A new study discloses that nanomaterials found in healthcare and consumer products can pass from the bloodstream to the brain side of a blood-brain barrier model with differing ease based on their shape — thereby causing possible neurological impacts that could be both positive and negative.
Researchers discovered that metal-based nanomaterials like zinc and silver oxide can cross an in vitro model of the “blood-brain barrier” (BBB) as both dissolved ions and particles — thus adversely influencing the health of astrocyte cells, which help regulate the neurological responses.
However, the scientists also consider that their breakthrough will help design safer nanomaterials and could pave the way to target hard-to-reach locations while treating brain disease.

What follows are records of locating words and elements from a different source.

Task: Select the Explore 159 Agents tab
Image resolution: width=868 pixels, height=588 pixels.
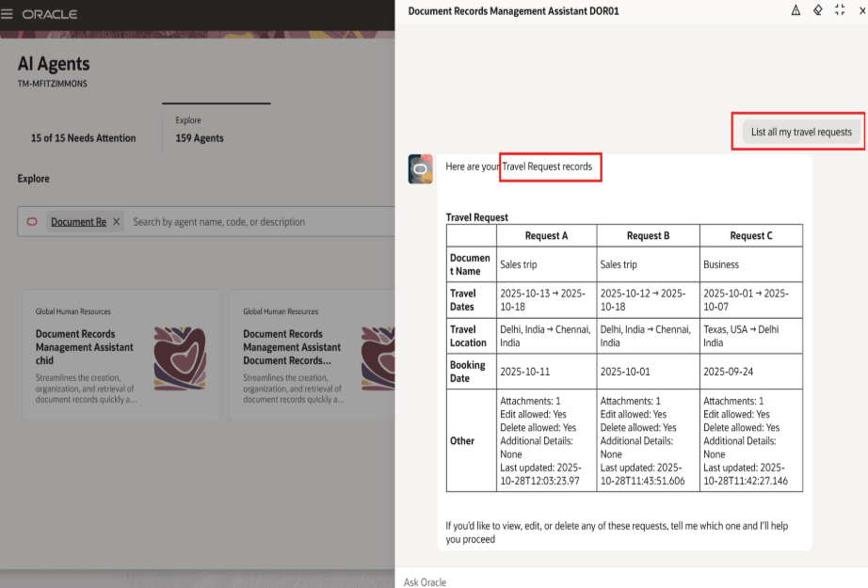Action: pyautogui.click(x=200, y=138)

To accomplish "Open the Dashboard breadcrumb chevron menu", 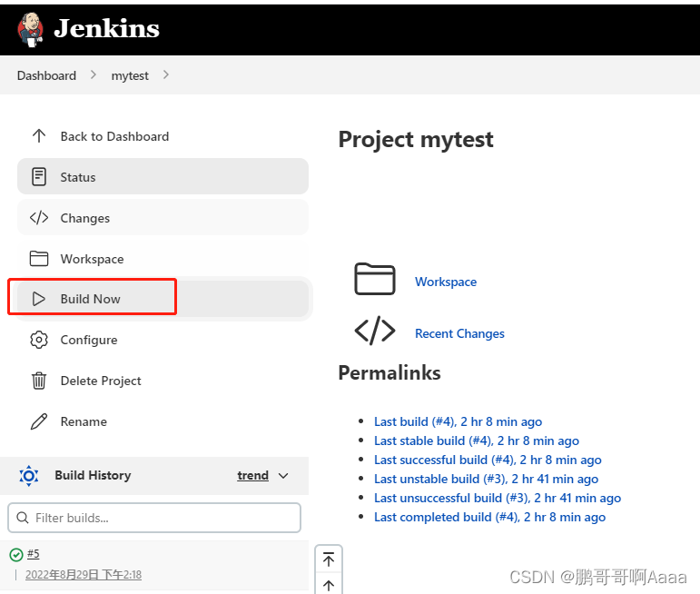I will [93, 75].
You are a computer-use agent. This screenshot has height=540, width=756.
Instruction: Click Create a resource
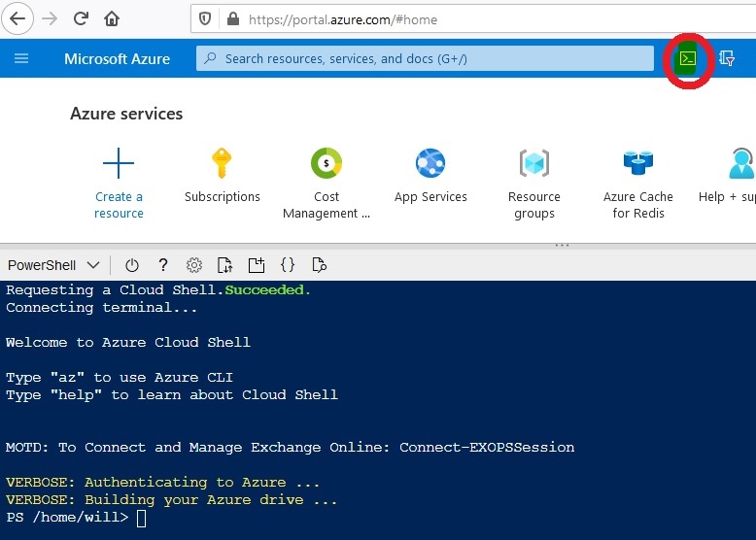pos(119,183)
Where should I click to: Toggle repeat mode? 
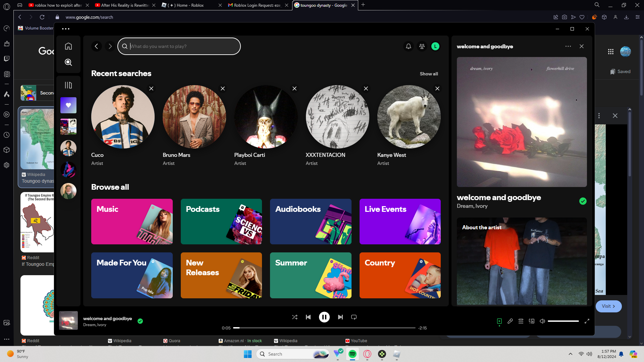pyautogui.click(x=354, y=317)
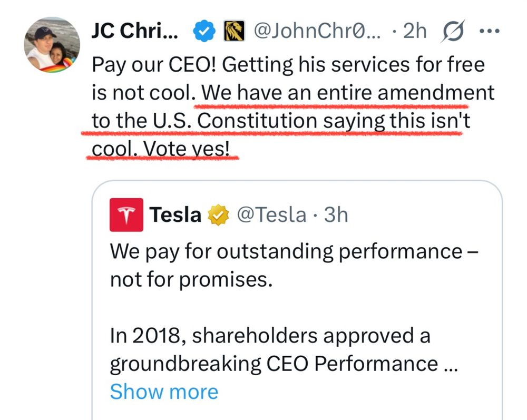Click Tesla's gold verified badge
This screenshot has height=420, width=527.
(x=218, y=215)
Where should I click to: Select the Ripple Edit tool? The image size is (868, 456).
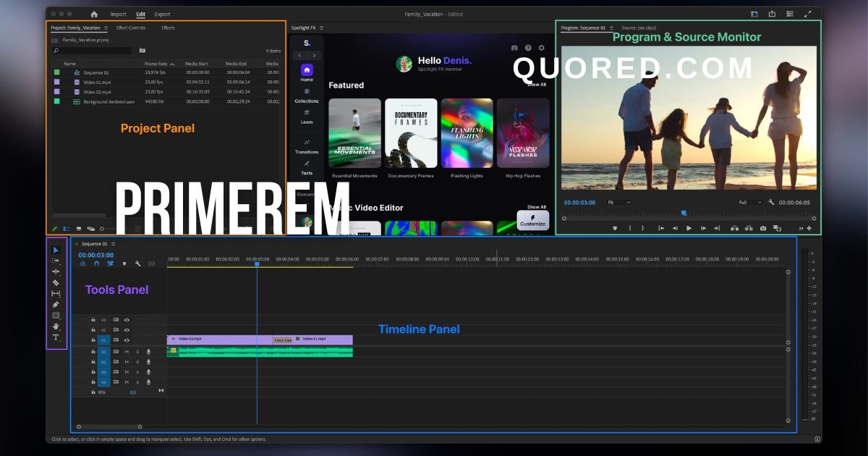tap(56, 271)
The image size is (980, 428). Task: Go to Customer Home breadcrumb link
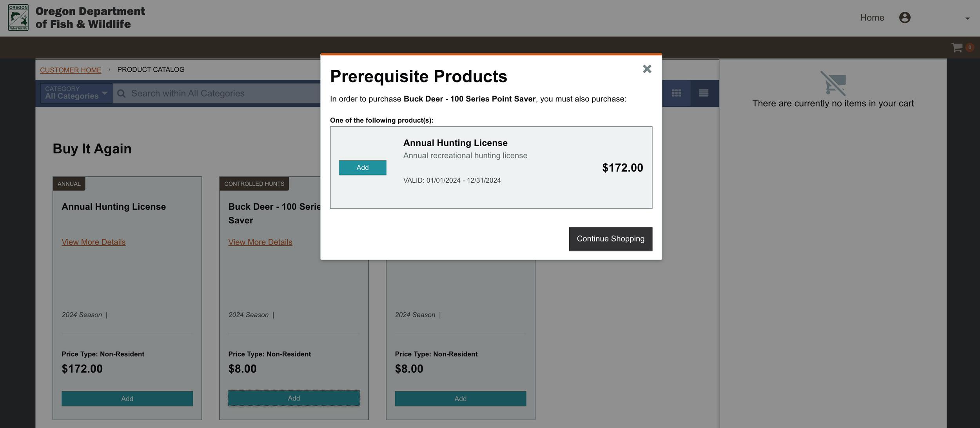[71, 70]
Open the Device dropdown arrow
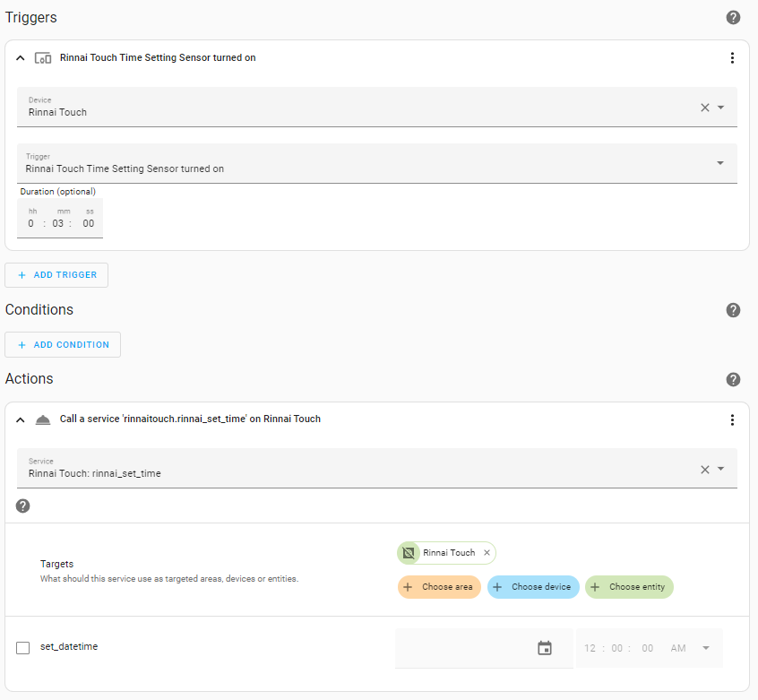 (721, 108)
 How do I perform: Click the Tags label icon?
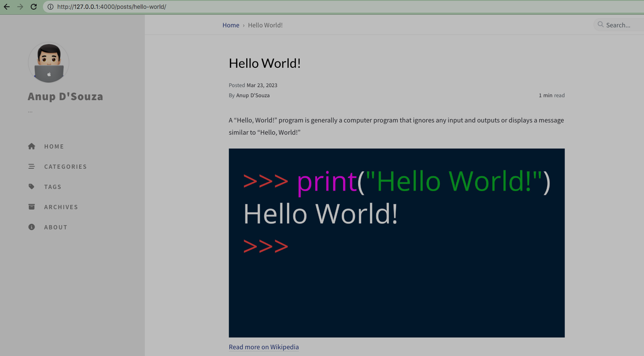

An international group of scientists found that the physicochemical properties of metallic nanomaterials impact their effectiveness at intruding into the in vitro model of the blood-brain barrier and their possible levels of toxicity in the brain. They have published the study results in the journal PNAS.
Some shapes of zinc oxide and silver nanomaterials in higher concentrations might impair cell growth and cause higher permeability of the BBB, which can result in the BBB permitting simpler brain access to such compounds.
In brain health, the BBB plays a crucial role by limiting the path of several chemical substances and foreign molecules into the brain from surrounding blood vessels. Impaired BBB integrity compromises the health of the central nervous system and higher permeability to foreign substances might ultimately result in brain damage (neurotoxicity).
We found that silver and zinc oxide nanomaterials, which are widely used in various daily consumer and health-care products, passed through our in vitro BBB model, in the form of both particles and dissolved ions.
Iseult Lynch, Study Co-Author and Professor of Environmental Nanosciences, University of Birmingham
“Variation in shape, size and chemical composition can dramatically influence nanomaterials penetration through the (in vitro) blood-brain barrier. This is of paramount importance for tailored medical application of nanomaterials — for example, targeted delivery systems, bioimaging and assessing possible risks associated with each type of metallic nanomaterial,” added Lynch.
The BBB is a physical barrier consisting of a tightly packed layer of endothelial cells that surrounds the brain and isolates the blood from the cerebrospinal fluid, thereby enabling the transfer of oxygen and essential nutrients but avoiding the access of a majority of the molecules.
Latest studies discovered that nanomaterials like zinc oxide can collect on the brain side of the in vitro BBB in modified states, which could have an impact on brain health and neurological activity. Ingested, inhaled and dermally applied nanomaterials could reach the bloodstream and a small part of these might cross the BBB, eventually affecting the central nervous system.
A library of metallic nanomaterials with different particle shapes, sizes and compositions was synthesized by the researchers, thereby assessing their potential to enter the BBB, with the help of an in vitro BBB model, followed by an evaluation of their fate and behavior in and beyond the model BBB.
Understanding these materials’ behavior once past the blood-brain barrier is vital for evaluating the neurological effects arising from their unintentional entry into the brain. Neurotoxicity potential is greater in some materials than others, due to the different ways their shapes allow them to move and be transported.
Zhiling Guo, Study Co-Author and Research Fellow, University of Birmingham
The researchers examined mixed sizes of iron oxide and cerium oxide, together with zinc oxide and four different shapes of silver — nanowires (Ag NW), rod-shaped (Ag NR), disc-like (Ag ND) and spherical (Ag NS).
Zinc oxide easily breached the in vitro BBB. The scientists discovered that disc-like and spherical silver nanomaterials experienced various dissolution regimes. This helps slow the conversion of silver-sulfur compounds inside the BBB, thereby making “easier” entry pathways.
Zinc oxide has been utilized as a colorant and a bulking agent. In over-the-counter drug products, it is utilized as a skin protectant and a sunscreen that helps reflect and scatter UV radiation to help decrease or avoid premature aging of the skin and sunburn. Silver finds use in skincare and cosmetic products like anti-aging creams.